::: Exercise materials :::

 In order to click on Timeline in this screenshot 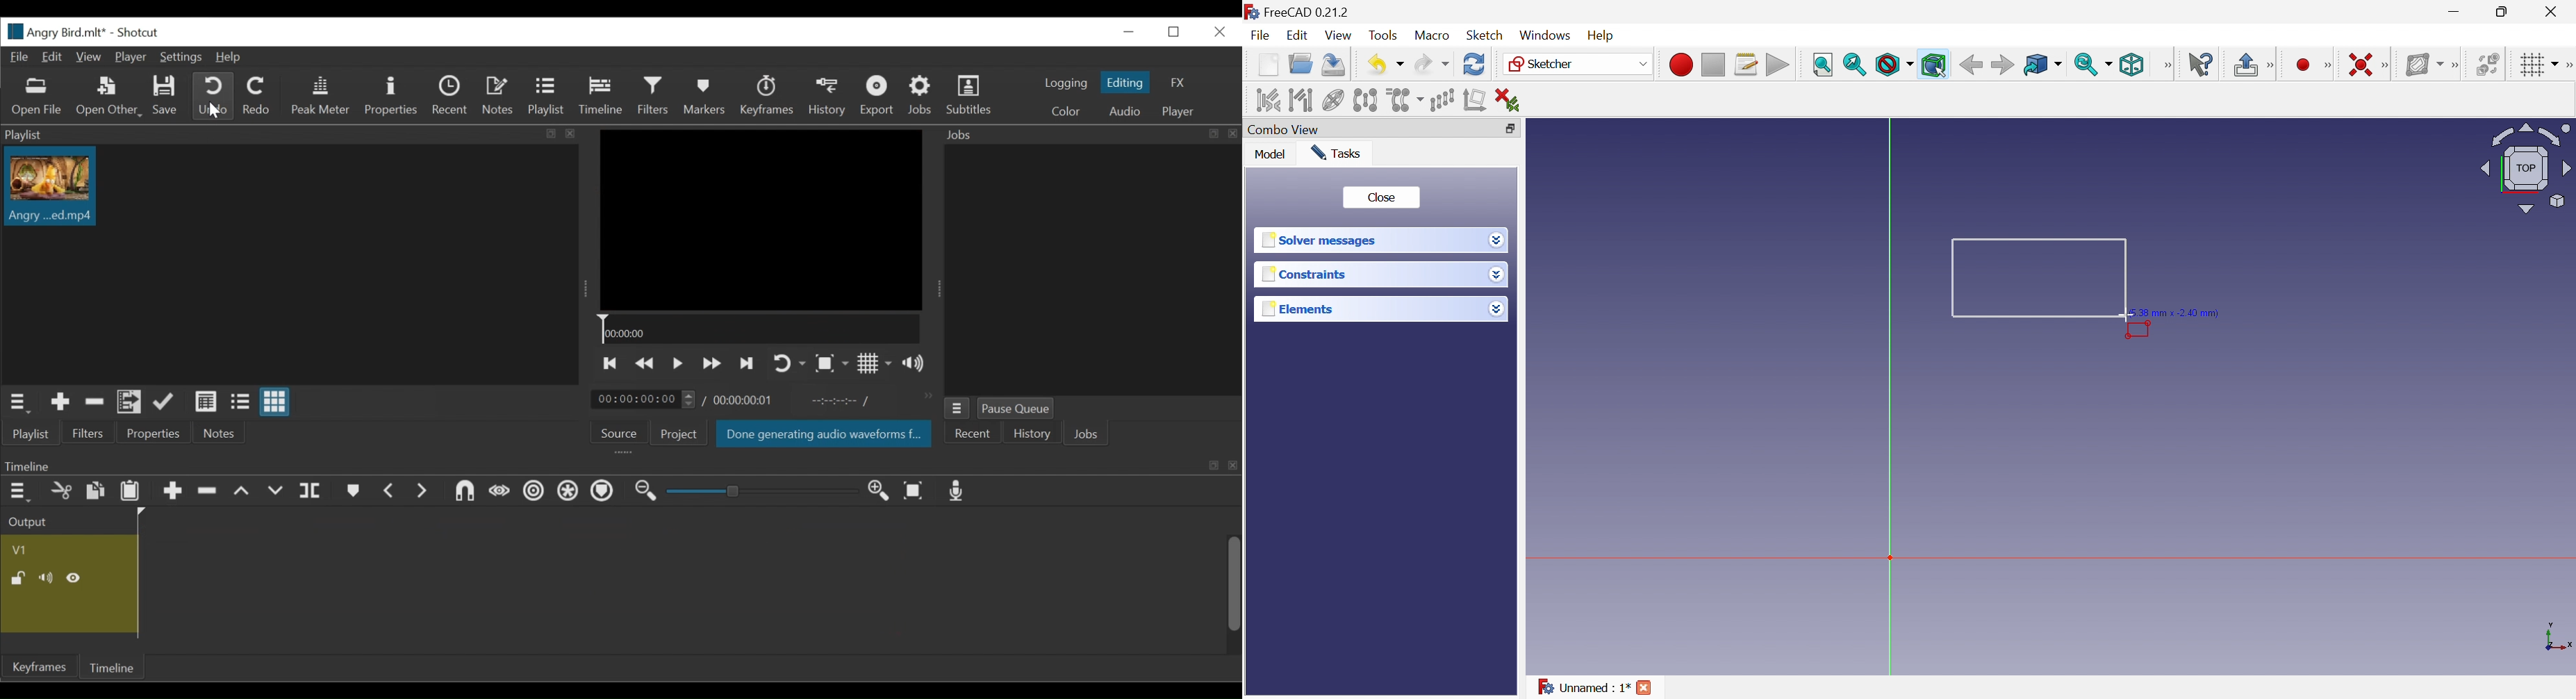, I will do `click(759, 330)`.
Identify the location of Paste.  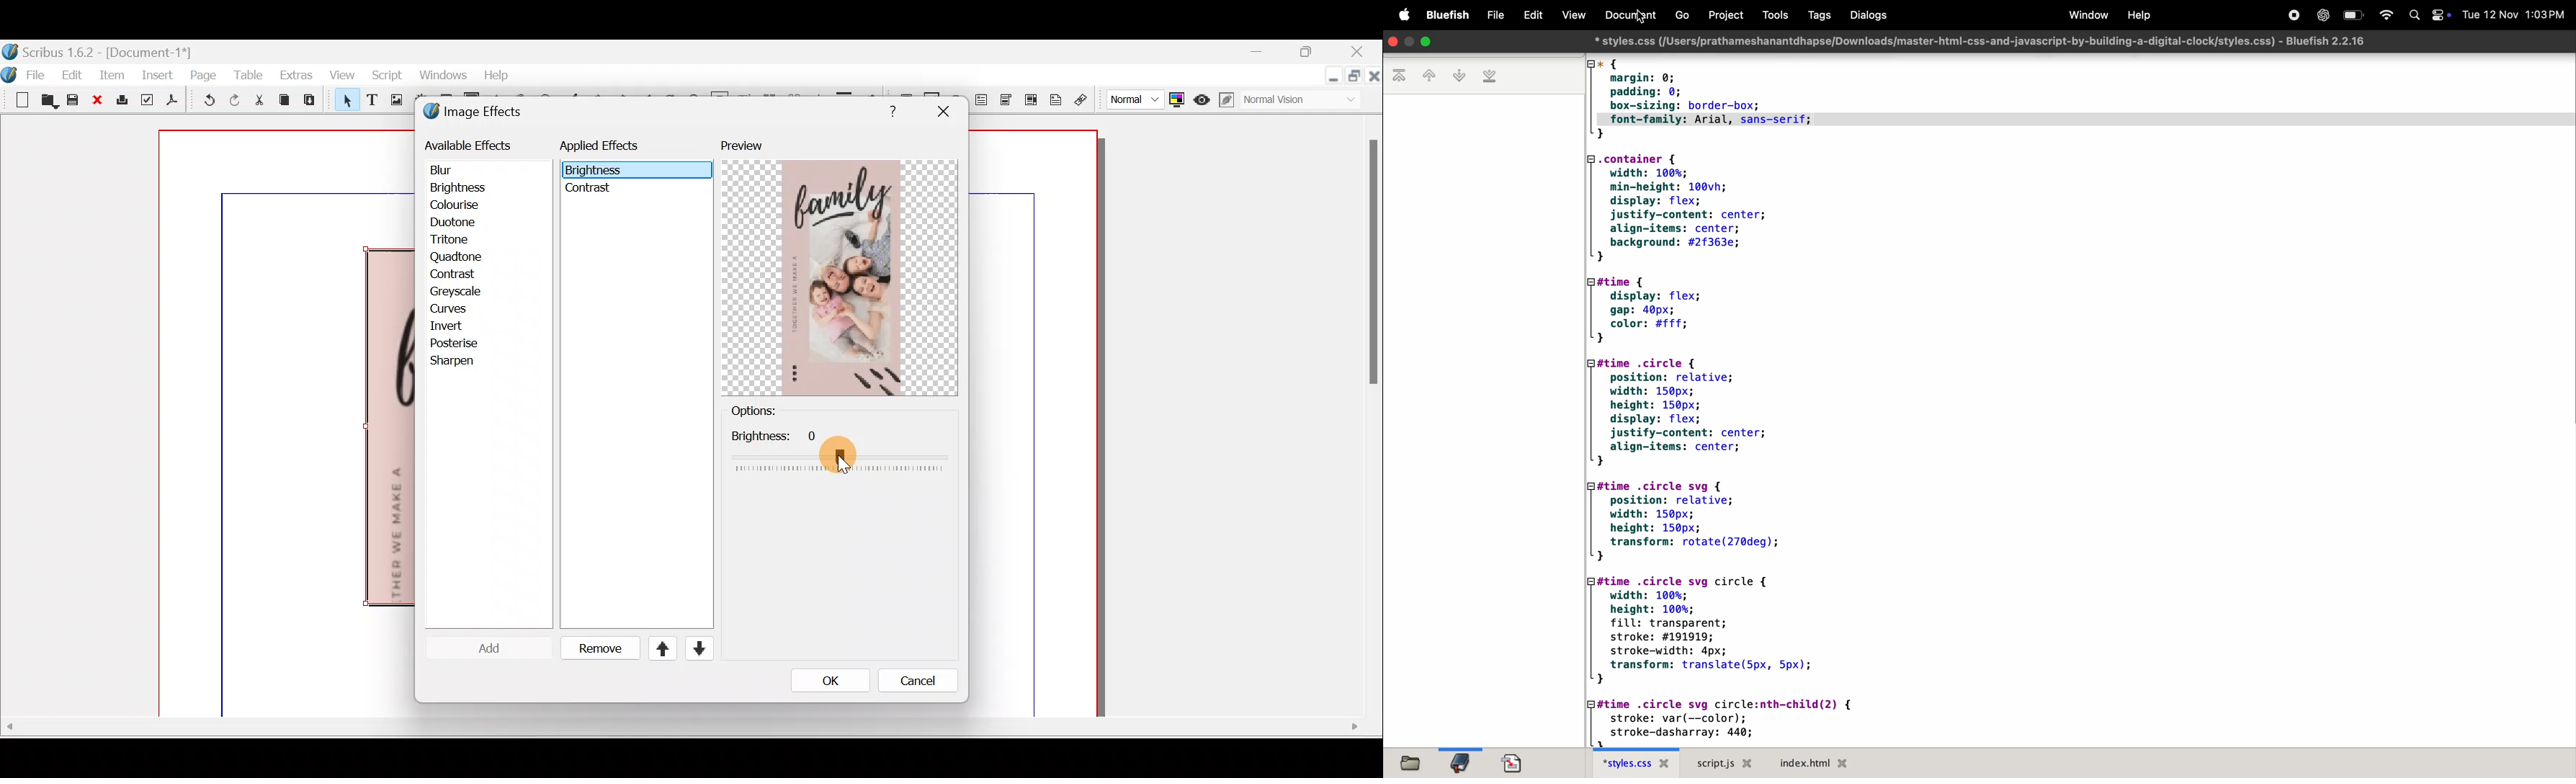
(313, 102).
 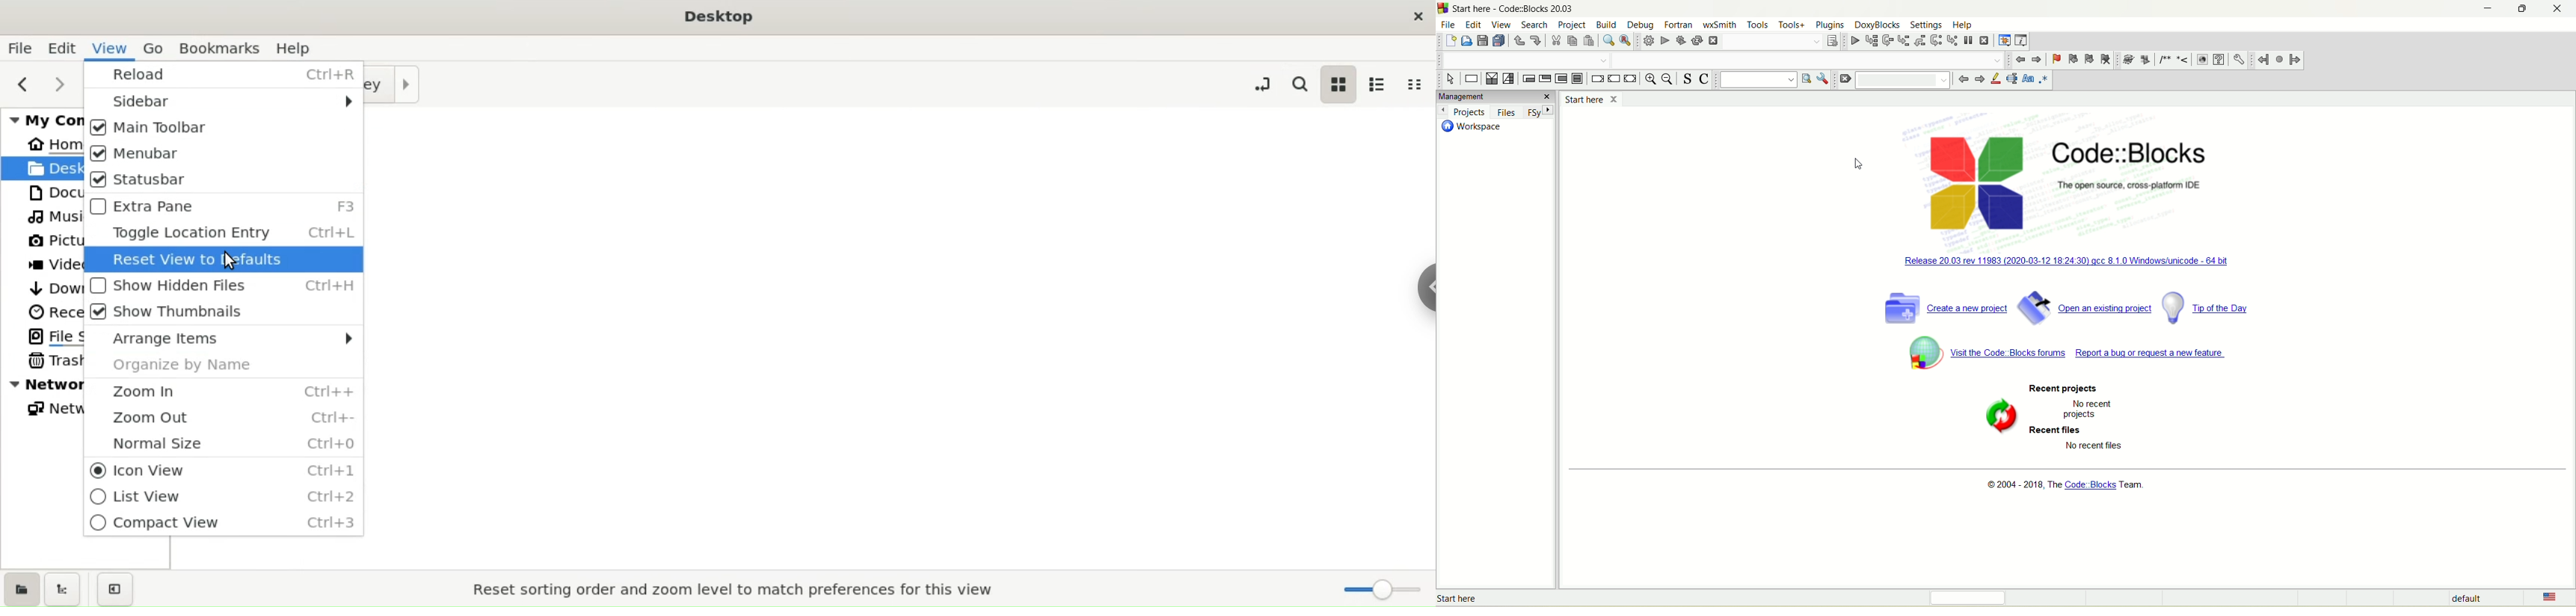 I want to click on step out, so click(x=1920, y=40).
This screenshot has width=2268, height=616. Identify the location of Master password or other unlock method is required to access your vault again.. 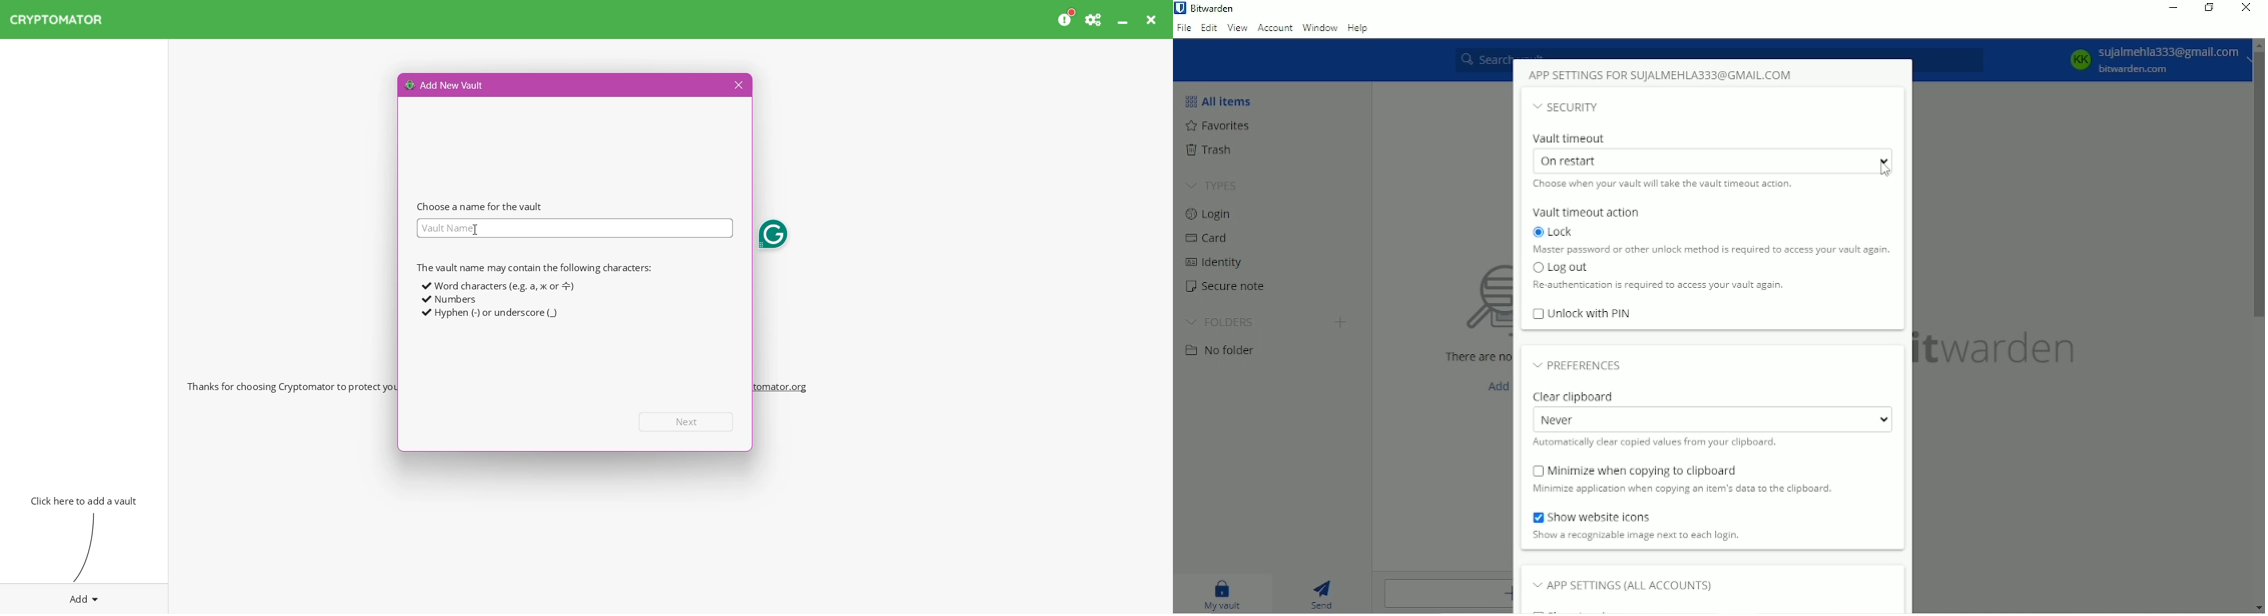
(1707, 249).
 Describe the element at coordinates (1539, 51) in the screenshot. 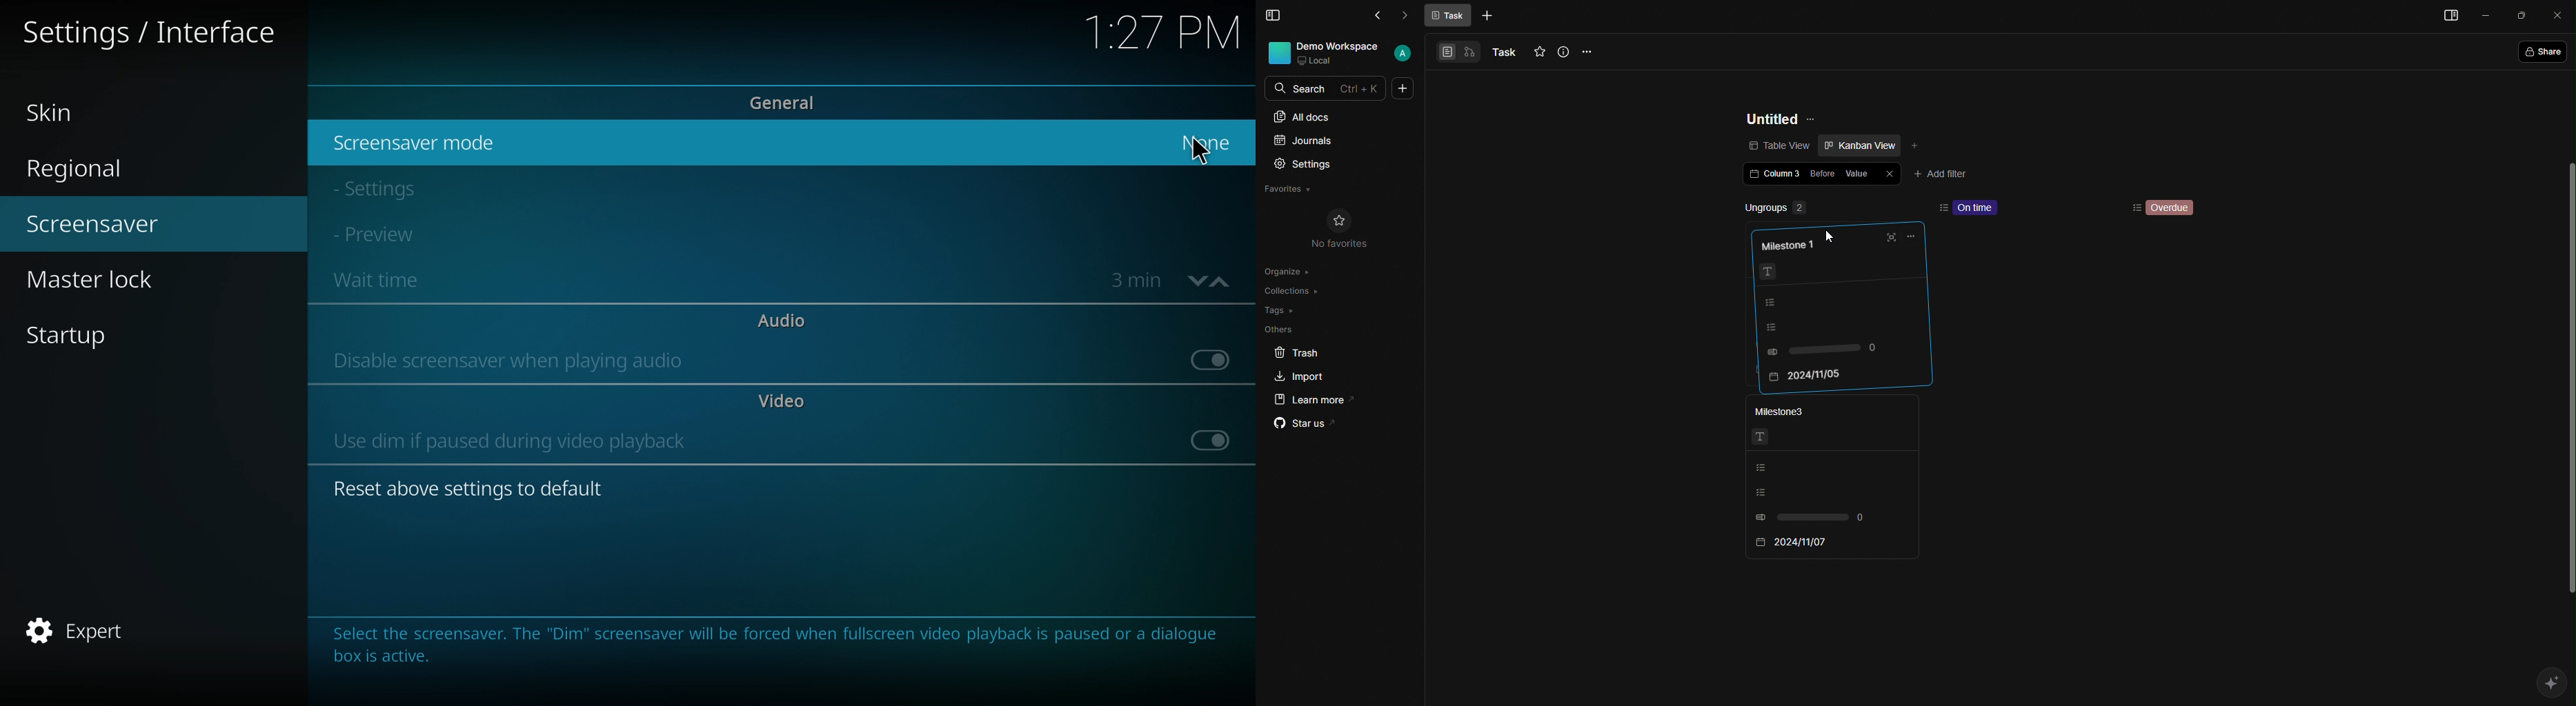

:::

* Work to do
Repeat the records word for word, starting at the line that contains "I want to click" and ending with the last line of the records. Leave the pictures out of your answer.

* Result of the exercise
  I want to click on step out, so click(x=1920, y=40).
This screenshot has width=2268, height=616. Identify the location of Master password or other unlock method is required to access your vault again.. 
(1707, 249).
 Describe the element at coordinates (1539, 51) in the screenshot. 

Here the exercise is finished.